The benefits are cumulative. The female bonding of Camo and Lace helps nurture self-confidence and self-esteem that so many women gain from shooting. And while women can join a bowling league or go the cosmetics counter for a makeover, Lisa believes that nothing matches the confidence-building of being a good shot.
She knows it first hand. In Argentina, she was one of an elite group of shooters who downed 1,000 doves in a single day.
Cindy McCrory, co-owner, MizMac Designs
Cindy McCrory has something to tell you men shotgunners out there: “Get over it.”
Women shotgun shooters are here to stay.
If any woman has earned her stripes on getting women into the front door of the shotgun clubs of America, it’s Cindy. She grew up in western Ohio, the only girl of six kids. It was a hunting family, and so Cindy always felt comfortable around long guns.
But hunting wasn’t her style. So about 15 years ago she took up sporting clays. For Cindy, sporting clays conjured up the thrill of hunting — with a sharper degree of fun. Turn back the clock 15 years, though, and Cindy will tell you that fun in sporting clays was nearly impossible to find.
That’s because men had a rough time seeing their beloved sporting clays go co-ed. As Cindy recalls, three or four chivalrous chaps would arrive on cue — proffering gratuitous (and often conflicting) advice to this poor damsel in distress. Or by contrast, the men at the clubs would simply ignore her — using that blunt instrument called he-man silence to drive her back into the quilting bee where she darn well belonged.
These guys had no idea who they were dealing with.
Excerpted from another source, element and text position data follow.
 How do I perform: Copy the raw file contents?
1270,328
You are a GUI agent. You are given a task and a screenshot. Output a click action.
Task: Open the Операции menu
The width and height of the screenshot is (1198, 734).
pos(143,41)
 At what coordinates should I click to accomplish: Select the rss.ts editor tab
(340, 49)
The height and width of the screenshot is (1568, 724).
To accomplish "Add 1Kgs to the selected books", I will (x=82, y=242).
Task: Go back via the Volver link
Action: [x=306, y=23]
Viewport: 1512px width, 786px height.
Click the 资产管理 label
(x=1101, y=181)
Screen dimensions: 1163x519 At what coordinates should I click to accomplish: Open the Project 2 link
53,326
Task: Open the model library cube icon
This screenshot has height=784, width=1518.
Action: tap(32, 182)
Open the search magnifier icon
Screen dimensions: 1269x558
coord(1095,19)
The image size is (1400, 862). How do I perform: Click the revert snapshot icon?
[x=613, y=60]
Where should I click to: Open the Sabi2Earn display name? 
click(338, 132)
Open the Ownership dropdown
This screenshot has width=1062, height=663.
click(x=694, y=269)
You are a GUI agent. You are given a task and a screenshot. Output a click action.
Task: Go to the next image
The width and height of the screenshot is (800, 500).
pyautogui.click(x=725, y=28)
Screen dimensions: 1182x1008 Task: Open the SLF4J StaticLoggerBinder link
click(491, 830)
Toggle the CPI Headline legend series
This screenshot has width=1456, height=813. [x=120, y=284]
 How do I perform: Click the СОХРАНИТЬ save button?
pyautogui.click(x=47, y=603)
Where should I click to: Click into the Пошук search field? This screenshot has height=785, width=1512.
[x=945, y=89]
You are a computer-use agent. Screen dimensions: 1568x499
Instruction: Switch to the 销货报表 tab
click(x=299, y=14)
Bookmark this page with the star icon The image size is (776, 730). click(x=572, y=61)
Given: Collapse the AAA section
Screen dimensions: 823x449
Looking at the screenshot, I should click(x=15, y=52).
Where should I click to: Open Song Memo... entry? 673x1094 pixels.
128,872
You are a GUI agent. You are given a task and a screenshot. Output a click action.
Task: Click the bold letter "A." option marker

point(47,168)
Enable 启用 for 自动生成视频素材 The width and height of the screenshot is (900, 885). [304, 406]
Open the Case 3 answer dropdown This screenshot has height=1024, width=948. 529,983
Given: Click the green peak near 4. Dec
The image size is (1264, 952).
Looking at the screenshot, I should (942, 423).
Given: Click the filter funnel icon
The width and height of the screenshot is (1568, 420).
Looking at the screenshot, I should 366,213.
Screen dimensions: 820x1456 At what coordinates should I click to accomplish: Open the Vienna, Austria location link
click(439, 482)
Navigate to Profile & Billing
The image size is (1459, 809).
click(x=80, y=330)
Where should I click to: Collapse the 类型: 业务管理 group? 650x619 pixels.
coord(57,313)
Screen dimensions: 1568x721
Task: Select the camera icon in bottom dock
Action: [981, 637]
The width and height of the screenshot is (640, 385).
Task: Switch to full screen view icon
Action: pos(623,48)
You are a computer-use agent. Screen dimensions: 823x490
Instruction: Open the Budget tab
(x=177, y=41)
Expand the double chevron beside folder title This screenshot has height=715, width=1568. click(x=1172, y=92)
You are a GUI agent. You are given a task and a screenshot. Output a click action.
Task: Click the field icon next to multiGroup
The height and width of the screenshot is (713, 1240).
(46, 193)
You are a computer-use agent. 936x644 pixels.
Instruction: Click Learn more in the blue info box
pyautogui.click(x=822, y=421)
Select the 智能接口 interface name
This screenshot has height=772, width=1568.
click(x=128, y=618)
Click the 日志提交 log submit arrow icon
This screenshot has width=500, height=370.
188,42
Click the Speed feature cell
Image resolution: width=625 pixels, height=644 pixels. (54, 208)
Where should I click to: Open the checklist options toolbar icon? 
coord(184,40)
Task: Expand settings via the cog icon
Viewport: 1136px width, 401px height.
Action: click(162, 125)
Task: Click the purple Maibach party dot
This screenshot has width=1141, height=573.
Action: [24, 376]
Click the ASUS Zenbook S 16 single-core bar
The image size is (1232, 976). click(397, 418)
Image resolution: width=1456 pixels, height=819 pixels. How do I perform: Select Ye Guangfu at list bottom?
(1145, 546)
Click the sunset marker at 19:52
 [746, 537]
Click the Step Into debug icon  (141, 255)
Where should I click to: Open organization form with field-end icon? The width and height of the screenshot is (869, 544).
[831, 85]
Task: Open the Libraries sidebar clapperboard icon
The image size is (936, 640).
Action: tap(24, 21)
During a banking career that spanned 25 years, Cindy handled some pretty tough customers. And now she was ready to turn up the heat in sporting clays. After her divorce, she starting going to the clubs by herself. Not only was there a woman with a shotgun walking through the front door, she did it in spite of them.
As it turned out, this was a love story in the making. She met her husband at a shooting club. On their first date, they went shooting — and she beat him. That was the test; he sucked it up like a bona fide gentleman.
Today, Cindy calls her husband “my rock” as she and co-owner Joanne Mizek started MizMack Designs in Roundhead, Ohio (www.mizmac.com). MizMack is a pioneer in women’s shooting apparel. After all of those years of shooting, Cindy and Joanne grew so exasperated with the lack of comfortable shooting clothing for women, they forged ahead with their own company.
What began out of necessity turned into a leading women’s shooting apparel operation. At the time they started MizMack, they didn’t know a whole lot about the business. But as Cindy has clearly shown, perseverance pays.
There are plenty more women like Cindy, Lisa and Judy helping women become acquainted with the shotgun sports — and becoming great at the shotgun sports. Over time, we hope to meet more of them.